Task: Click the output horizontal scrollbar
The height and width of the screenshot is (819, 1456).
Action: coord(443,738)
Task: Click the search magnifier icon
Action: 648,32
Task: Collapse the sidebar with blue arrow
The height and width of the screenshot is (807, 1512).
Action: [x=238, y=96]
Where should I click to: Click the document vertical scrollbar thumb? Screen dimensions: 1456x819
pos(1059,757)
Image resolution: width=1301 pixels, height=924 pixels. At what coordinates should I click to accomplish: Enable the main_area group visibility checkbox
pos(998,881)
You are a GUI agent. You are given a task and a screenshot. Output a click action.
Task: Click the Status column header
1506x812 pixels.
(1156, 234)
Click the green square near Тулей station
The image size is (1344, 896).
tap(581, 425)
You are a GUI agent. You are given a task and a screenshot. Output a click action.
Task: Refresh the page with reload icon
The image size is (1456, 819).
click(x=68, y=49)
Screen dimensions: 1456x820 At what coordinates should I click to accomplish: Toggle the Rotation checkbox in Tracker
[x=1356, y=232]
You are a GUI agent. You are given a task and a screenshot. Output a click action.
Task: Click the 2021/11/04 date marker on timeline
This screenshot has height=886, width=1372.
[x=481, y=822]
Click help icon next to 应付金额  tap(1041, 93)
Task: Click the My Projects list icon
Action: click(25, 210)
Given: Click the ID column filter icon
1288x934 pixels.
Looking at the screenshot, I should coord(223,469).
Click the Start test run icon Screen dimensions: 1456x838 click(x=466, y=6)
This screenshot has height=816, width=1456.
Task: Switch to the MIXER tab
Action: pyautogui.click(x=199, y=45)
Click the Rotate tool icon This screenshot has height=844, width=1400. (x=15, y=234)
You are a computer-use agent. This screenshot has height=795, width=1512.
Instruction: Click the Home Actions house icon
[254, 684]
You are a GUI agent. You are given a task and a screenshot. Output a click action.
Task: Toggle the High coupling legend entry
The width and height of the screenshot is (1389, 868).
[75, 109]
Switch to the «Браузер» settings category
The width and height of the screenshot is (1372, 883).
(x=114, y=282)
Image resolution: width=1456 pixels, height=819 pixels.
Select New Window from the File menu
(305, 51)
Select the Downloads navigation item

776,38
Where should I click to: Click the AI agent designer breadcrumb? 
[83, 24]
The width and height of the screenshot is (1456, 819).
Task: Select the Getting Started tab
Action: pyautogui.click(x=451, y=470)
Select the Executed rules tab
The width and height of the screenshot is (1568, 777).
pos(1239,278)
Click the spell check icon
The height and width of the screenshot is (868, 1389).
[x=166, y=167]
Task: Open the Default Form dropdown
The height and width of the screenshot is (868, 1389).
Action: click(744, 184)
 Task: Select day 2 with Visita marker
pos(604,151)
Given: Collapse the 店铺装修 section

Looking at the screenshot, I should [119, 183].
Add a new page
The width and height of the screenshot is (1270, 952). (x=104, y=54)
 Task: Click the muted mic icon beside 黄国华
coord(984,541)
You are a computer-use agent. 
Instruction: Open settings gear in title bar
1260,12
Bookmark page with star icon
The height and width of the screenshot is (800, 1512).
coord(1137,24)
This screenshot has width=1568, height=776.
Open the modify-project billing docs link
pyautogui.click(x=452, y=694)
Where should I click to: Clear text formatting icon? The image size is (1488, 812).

-*-

Your goal> Extract the first line above and each line after it up to and including the one with "Click the Rotate", please, exactly and with nothing else.

Answer box>
Task: Click the output horizontal scrollbar
The height and width of the screenshot is (819, 1456).
Action: coord(443,738)
Task: Click the search magnifier icon
Action: 648,32
Task: Collapse the sidebar with blue arrow
The height and width of the screenshot is (807, 1512).
Action: [x=238, y=96]
Where should I click to: Click the document vertical scrollbar thumb? Screen dimensions: 1456x819
pos(1059,757)
Image resolution: width=1301 pixels, height=924 pixels. At what coordinates should I click to accomplish: Enable the main_area group visibility checkbox
pos(998,881)
You are a GUI agent. You are given a task and a screenshot. Output a click action.
Task: Click the Status column header
1506x812 pixels.
(1156, 234)
Click the green square near Тулей station
The image size is (1344, 896).
tap(581, 425)
You are a GUI agent. You are given a task and a screenshot. Output a click action.
Task: Refresh the page with reload icon
The image size is (1456, 819).
click(x=68, y=49)
Screen dimensions: 1456x820 At what coordinates should I click to accomplish: Toggle the Rotation checkbox in Tracker
[x=1356, y=232]
You are a GUI agent. You are given a task and a screenshot. Output a click action.
Task: Click the 2021/11/04 date marker on timeline
This screenshot has height=886, width=1372.
[x=481, y=822]
Click help icon next to 应付金额  tap(1041, 93)
Task: Click the My Projects list icon
Action: click(25, 210)
Given: Click the ID column filter icon
1288x934 pixels.
Looking at the screenshot, I should coord(223,469).
Click the Start test run icon Screen dimensions: 1456x838 click(x=466, y=6)
This screenshot has height=816, width=1456.
Task: Switch to the MIXER tab
Action: pyautogui.click(x=199, y=45)
Click the Rotate tool icon This screenshot has height=844, width=1400. (x=15, y=234)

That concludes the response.